Robert Važan

Gemini Pro for coding

Claude is recently down more often than not. I had to fall back to Gemini Pro 2.5 so often that by now I have essentially switched to it. It's actually pretty good at coding once you get used to it.

Agent

I am using Gemini Pro via API instead of using the Google-provided CLI for coding, because I prefer my own llobot-based agent. I am on paid tier of Gemini that includes a vague promise of confidentiality. I even figured out how to check token usage and cost in Google Cloud Console.

Real context size

Gemini Pro has cheaper input tokens than Claude and it has higher maximum context length, which initially encouraged me to fill the context up in order to specialize the model for the currently edited project, but the model isn't really strong enough to use the 1M token context window. Performance visibly degrades with longer context and additional chat turns. The model becomes severely brain-damaged beyond 100K tokens. It starts repeating previous edits, misinterprets simple instructions, and makes other dumb mistakes. I am therefore keeping context short, far below model's declared limit. This results in an odd cost structure dominated by output tokens.

Multi-turn chats

I don't think it's just the context length though, although that certainly contributes.
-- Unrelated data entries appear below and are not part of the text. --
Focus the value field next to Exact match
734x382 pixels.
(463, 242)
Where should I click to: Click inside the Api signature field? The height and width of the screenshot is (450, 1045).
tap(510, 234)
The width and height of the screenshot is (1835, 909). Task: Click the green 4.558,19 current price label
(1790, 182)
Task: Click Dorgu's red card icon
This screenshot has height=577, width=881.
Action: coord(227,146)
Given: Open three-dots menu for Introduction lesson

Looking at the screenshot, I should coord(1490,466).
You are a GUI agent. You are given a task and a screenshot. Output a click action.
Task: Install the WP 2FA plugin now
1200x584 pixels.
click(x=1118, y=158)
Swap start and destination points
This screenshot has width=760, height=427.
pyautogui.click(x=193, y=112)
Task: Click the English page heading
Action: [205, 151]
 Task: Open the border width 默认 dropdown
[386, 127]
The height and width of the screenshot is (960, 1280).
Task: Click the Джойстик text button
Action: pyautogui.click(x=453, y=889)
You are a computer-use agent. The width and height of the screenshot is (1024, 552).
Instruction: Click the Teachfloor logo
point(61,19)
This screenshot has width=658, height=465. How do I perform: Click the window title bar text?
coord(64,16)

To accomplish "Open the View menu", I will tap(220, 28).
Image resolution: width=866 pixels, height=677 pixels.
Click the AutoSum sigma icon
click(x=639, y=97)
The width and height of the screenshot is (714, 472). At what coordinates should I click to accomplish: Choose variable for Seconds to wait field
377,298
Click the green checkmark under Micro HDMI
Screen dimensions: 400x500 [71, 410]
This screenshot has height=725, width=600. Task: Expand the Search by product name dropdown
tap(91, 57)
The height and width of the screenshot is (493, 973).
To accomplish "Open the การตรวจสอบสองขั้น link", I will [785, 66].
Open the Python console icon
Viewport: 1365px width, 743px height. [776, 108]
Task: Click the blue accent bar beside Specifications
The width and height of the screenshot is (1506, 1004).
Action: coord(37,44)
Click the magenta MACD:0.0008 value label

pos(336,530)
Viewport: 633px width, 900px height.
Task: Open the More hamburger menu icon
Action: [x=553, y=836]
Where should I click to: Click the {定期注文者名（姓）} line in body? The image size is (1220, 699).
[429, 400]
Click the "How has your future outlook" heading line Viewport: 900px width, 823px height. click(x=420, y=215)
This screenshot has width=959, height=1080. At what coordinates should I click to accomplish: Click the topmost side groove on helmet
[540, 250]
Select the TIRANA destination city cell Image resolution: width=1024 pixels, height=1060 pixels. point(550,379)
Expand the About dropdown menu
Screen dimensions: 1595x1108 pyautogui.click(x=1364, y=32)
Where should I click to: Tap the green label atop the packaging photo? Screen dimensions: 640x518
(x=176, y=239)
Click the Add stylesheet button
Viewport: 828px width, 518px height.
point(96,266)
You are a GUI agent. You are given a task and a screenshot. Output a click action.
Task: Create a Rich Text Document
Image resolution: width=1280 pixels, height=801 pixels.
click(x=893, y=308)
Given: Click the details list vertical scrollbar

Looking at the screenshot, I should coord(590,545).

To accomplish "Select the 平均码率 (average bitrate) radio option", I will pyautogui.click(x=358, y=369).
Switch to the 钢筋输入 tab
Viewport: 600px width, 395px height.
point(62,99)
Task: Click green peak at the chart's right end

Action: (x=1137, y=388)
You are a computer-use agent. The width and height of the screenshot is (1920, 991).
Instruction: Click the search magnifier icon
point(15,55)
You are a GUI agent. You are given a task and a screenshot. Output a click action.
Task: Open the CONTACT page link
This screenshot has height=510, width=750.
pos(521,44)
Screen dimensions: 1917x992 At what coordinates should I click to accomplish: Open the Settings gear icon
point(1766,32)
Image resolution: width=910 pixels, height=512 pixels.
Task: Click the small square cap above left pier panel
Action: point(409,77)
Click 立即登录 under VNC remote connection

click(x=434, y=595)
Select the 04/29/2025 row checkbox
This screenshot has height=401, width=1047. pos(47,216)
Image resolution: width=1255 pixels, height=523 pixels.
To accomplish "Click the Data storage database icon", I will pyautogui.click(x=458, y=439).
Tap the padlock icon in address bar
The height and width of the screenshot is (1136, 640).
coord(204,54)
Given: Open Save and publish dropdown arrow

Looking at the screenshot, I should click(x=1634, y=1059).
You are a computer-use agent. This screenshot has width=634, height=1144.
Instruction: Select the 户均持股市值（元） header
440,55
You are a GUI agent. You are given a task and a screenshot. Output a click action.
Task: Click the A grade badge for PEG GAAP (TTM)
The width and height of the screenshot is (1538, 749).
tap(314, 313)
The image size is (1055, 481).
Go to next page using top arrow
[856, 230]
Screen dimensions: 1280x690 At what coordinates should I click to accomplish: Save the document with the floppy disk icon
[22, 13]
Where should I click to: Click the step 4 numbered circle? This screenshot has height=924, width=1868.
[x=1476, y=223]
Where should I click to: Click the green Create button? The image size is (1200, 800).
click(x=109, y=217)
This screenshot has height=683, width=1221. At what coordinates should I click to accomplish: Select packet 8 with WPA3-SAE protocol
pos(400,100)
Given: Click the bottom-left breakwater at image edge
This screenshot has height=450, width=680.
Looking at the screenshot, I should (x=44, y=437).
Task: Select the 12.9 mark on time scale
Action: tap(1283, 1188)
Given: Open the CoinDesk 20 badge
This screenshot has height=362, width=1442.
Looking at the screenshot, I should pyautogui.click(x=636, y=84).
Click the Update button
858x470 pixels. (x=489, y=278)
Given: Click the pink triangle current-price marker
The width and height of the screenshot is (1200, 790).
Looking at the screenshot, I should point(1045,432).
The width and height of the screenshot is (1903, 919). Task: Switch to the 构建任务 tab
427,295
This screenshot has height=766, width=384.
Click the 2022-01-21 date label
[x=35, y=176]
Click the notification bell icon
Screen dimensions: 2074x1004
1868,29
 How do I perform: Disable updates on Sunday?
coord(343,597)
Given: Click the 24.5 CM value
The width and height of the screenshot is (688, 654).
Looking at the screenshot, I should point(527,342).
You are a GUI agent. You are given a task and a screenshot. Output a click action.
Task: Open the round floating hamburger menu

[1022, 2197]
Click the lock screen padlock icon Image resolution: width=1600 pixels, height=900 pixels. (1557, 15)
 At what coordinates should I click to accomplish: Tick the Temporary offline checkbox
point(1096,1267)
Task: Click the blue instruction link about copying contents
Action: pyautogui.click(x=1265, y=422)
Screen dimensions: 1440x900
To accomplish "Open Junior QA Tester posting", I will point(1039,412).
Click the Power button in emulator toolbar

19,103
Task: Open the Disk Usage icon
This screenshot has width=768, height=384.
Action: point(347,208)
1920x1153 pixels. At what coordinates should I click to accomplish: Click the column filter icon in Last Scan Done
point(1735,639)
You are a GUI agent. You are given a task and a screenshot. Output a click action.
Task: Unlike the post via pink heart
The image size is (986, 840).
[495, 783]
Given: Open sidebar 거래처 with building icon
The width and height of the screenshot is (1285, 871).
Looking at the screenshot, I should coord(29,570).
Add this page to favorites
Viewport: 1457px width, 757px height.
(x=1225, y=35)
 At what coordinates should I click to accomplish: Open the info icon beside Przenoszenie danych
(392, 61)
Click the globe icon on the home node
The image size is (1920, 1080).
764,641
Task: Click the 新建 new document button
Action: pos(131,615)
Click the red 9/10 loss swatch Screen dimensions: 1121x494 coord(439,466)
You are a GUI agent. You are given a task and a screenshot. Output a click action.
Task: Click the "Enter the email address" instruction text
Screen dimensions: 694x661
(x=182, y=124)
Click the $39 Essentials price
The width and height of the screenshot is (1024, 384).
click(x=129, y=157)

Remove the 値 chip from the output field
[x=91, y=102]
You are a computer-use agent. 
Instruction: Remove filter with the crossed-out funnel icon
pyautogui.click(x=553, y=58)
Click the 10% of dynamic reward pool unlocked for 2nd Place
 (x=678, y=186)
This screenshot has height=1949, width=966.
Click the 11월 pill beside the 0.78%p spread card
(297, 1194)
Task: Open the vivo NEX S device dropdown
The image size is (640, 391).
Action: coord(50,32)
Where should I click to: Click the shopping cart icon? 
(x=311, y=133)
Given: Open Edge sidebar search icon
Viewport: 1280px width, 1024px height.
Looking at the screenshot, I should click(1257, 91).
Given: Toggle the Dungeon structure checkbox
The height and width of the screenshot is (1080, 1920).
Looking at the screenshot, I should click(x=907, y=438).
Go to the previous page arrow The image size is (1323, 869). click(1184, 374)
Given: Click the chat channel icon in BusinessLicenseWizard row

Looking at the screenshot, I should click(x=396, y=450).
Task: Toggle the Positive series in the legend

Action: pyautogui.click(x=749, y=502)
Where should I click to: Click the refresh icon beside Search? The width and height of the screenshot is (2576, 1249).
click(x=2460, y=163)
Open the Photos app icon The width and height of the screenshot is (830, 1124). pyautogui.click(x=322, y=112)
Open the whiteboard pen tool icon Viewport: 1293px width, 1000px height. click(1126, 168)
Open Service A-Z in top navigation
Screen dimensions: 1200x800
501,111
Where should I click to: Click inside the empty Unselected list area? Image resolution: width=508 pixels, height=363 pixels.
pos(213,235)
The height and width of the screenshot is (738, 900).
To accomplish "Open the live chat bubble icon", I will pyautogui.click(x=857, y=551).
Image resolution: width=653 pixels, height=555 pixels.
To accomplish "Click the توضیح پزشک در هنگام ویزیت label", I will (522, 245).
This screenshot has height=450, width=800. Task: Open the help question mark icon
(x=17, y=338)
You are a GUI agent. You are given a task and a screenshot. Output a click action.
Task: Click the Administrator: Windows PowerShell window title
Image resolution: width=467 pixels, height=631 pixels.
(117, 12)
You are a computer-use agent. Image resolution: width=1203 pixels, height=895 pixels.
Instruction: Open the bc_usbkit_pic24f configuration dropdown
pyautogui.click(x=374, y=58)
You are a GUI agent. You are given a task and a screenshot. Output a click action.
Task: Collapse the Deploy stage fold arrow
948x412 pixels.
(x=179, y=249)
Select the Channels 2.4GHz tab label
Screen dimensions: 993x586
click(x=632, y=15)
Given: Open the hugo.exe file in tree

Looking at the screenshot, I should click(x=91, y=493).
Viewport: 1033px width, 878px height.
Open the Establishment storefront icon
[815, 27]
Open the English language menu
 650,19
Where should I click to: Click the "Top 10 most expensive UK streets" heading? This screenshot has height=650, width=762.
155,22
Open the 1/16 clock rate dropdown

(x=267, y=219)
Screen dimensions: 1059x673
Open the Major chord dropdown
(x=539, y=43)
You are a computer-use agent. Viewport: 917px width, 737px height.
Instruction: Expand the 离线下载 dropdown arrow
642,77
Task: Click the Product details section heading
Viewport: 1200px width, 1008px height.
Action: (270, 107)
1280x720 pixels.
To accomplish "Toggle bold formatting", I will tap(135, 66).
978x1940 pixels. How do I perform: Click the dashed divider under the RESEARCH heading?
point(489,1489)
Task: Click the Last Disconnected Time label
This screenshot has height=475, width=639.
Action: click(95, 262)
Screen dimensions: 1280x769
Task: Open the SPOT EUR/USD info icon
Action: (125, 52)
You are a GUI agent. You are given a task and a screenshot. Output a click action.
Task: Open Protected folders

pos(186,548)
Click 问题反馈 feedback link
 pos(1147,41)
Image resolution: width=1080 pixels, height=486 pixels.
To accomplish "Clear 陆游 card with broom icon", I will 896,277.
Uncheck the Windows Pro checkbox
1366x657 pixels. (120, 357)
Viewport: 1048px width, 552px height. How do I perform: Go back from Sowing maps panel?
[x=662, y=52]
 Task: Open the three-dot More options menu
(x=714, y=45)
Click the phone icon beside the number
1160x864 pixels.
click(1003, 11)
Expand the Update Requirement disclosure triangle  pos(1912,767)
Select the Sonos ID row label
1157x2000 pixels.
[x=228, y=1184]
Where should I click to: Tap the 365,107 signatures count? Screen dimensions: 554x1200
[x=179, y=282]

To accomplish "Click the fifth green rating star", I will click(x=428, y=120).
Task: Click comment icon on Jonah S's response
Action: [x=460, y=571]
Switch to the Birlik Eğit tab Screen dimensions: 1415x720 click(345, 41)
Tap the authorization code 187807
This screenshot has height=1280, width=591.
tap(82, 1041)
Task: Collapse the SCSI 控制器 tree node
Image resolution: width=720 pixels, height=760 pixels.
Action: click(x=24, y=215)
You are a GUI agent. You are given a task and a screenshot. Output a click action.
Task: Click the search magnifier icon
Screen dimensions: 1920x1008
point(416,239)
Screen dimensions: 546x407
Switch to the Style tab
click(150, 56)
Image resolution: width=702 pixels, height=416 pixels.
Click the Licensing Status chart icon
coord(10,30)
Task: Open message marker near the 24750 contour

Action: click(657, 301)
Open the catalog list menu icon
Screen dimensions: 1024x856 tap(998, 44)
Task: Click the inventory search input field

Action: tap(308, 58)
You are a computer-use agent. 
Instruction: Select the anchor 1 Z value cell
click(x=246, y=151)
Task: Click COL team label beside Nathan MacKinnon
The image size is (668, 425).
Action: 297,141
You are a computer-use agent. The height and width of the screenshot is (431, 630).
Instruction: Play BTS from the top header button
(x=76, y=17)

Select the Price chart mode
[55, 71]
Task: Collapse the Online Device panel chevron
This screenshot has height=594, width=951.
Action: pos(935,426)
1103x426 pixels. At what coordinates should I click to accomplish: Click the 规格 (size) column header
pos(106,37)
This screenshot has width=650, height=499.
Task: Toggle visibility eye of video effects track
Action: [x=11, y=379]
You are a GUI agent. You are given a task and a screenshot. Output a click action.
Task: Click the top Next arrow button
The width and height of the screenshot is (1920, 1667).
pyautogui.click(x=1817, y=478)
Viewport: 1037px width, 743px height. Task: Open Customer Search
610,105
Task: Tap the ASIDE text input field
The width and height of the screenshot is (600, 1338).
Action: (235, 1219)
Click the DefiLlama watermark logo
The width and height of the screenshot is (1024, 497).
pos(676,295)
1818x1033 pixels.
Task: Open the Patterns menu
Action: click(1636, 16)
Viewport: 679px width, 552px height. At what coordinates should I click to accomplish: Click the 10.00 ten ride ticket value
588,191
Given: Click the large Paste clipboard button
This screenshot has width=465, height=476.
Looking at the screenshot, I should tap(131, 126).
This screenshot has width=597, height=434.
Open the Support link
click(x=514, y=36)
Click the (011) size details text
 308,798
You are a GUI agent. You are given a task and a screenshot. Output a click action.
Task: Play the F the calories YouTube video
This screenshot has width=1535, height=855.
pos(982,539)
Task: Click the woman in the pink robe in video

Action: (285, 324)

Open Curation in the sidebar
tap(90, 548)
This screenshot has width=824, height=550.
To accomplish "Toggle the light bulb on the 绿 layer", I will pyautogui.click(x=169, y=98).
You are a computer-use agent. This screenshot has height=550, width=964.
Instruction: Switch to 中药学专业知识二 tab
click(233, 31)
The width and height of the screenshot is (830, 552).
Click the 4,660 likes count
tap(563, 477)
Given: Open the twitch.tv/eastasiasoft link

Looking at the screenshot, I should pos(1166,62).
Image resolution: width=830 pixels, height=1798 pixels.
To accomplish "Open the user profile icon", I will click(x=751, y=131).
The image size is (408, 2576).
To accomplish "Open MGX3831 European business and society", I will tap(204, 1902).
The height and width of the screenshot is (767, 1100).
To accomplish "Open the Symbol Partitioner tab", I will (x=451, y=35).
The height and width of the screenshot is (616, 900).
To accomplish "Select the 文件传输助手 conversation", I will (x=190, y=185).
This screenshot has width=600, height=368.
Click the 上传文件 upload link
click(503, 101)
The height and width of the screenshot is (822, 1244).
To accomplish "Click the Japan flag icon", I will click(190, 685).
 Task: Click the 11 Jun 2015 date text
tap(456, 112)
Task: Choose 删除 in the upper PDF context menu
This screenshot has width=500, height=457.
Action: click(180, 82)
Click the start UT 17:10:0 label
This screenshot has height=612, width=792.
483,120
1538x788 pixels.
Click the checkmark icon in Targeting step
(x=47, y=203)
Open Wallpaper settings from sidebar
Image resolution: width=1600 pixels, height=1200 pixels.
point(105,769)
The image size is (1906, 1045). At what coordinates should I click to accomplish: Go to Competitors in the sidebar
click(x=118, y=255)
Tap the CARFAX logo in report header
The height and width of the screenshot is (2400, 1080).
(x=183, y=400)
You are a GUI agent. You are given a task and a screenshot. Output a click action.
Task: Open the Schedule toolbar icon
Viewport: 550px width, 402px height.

I believe Gemini Pro rapidly degrades in a multi-turn conversation. It is having trouble implementing followup edits on top of the edits it has already made. Maybe its training somehow favors single-step workflows. Or maybe Gemini Pro's attention mechanism cannot deal with multiple versions of the same document. Or maybe its long-range attention mechanism does not encode token position at all. That could explain why it gets confused about what has been done already and what's yet to be done.

It's best to use Gemini Pro for easier tasks that it can complete in one turn. If followup edits are necessary, it's often best to start a new conversation for those.

Cost

In llobot, I am still using full file rewrite as the only supported edit format, which balloons output tokens, but I believe most output tokens I see in reports are actually thinking tokens. I cannot know for sure, because Google Cloud Console does not break down output tokens by type. I however know Gemini Pro tends to think for thousands of tokens at every conversation turn. It is therefore cheaper to ask it to perform a batch of related changes in every request, at least as long as it can handle the task on the first try. I estimate my current costs to be about 0.20€ per request, which is a lot compared to Copilot's $0.04 per whole chat, but Gemini Pro is doing a lot more work per request, so it works for me for now.

Thinking

All the thinking is actually useful. I am no longer getting the dumb half-assed edits that Claude produced. Claude was under-thinking with only a few hundred tokens even when given complex task. I suspect Claude thinking is just a tweak in the system prompt rather than a result of proper reinforcement learning. Even though Gemini Pro does not make half-assed edits like Claude, it still fails to fully adhere to instructions and it butchers up every nontrivial algorithm.

Verdict

Gemini Pro still feels like a smaller model than Claude Sonnet, but I learned to appreciate its reliable availability, thorough thinking, and high token limits. I especially like its ability to nail a comprehensive changeset on the first try. Even though I find it useful in everyday work, I keep looking for better alternatives that would fail less often and handle more difficult tasks.